◆ **Input**:
[BEGIN]

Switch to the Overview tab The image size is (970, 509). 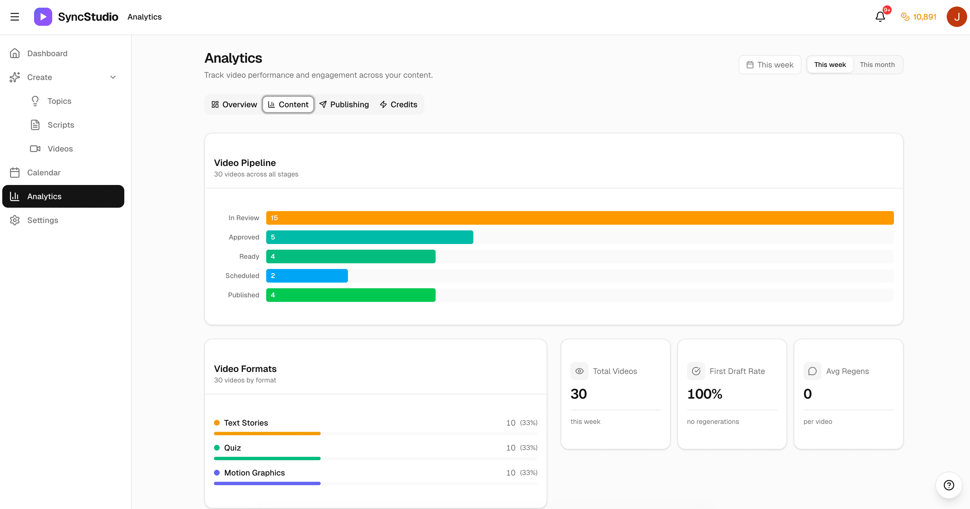click(x=234, y=104)
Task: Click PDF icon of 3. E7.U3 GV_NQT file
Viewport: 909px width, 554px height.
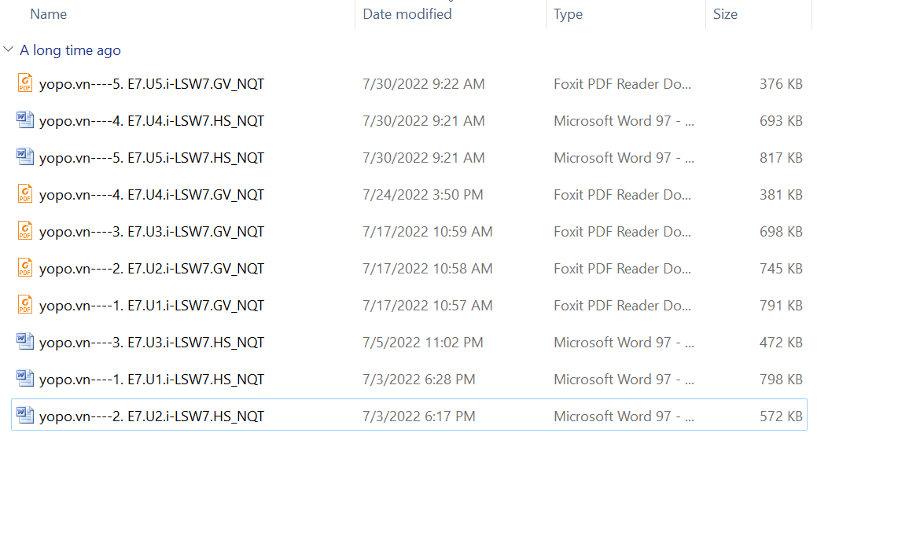Action: [25, 231]
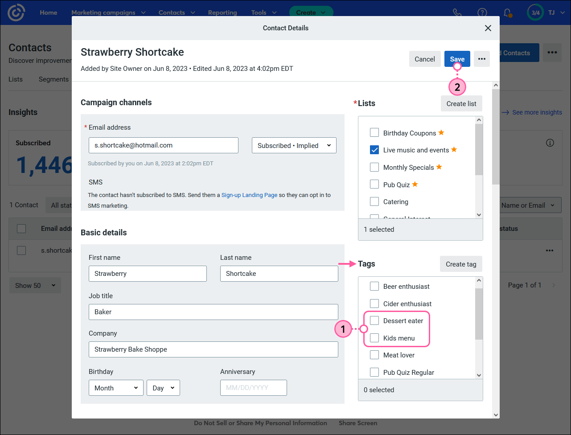
Task: Uncheck the Live music and events list
Action: [x=374, y=150]
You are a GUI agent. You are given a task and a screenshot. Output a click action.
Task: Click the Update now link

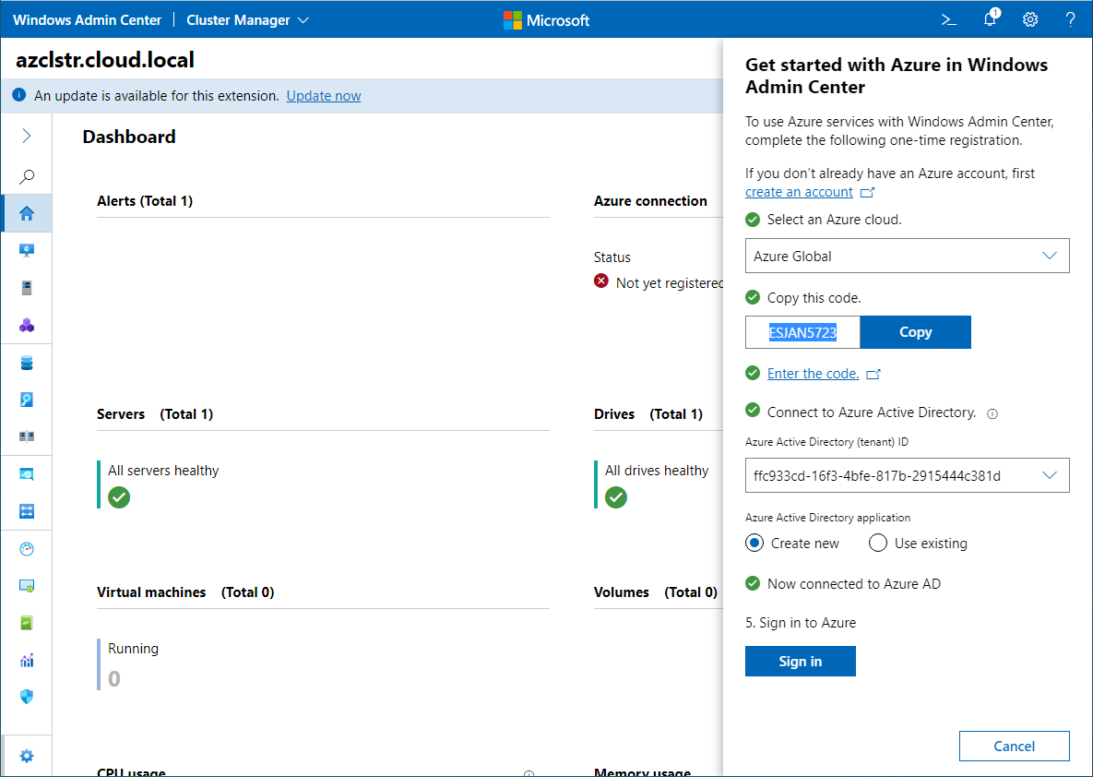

[END]

Rewrite the stretch from the line containing "You are a GUI" through the end of the entries, replacing "Update now" with "Install now" and keeping everything else the same. Leave the pictures out of your answer.

You are a GUI agent. You are given a task and a screenshot. Output a click action.
Task: Click the Install now link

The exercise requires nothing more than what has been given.